**Extracted entries**
::::::
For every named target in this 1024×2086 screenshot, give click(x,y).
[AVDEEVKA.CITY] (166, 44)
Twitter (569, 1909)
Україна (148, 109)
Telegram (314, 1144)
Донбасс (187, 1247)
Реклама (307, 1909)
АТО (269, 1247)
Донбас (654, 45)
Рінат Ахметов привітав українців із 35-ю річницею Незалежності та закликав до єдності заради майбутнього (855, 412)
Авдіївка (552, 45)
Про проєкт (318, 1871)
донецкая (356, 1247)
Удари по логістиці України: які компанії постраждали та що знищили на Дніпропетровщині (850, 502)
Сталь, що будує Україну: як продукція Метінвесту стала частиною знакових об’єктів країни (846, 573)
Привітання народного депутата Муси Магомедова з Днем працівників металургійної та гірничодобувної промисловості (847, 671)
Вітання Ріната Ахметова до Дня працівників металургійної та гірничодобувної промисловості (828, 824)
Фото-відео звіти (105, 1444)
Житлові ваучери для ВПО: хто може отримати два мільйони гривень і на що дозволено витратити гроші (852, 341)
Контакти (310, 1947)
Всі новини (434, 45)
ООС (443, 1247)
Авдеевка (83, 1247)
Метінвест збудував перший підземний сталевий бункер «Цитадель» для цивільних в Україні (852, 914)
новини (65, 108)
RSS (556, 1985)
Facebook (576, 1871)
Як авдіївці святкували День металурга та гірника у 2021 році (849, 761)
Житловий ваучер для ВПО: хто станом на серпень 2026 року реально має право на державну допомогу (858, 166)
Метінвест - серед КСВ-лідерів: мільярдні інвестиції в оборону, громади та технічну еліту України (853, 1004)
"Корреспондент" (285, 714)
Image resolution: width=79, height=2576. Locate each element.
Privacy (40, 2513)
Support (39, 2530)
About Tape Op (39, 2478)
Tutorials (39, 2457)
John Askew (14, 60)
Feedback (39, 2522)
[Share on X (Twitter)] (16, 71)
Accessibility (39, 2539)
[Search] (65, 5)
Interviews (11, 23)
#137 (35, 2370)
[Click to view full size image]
::::::
**Goal of the exercise**
In the listing above, find the line with "Житлові ваучери для" and the line with "Як авдіївці святкували", then print exactly those two lines and every line between them, and nothing more.

**Solution for this problem**
Житлові ваучери для ВПО: хто може отримати два мільйони гривень і на що дозволено витратити гроші (852, 341)
Контакти (310, 1947)
Всі новини (434, 45)
ООС (443, 1247)
Авдеевка (83, 1247)
Метінвест збудував перший підземний сталевий бункер «Цитадель» для цивільних в Україні (852, 914)
новини (65, 108)
RSS (556, 1985)
Facebook (576, 1871)
Як авдіївці святкували День металурга та гірника у 2021 році (849, 761)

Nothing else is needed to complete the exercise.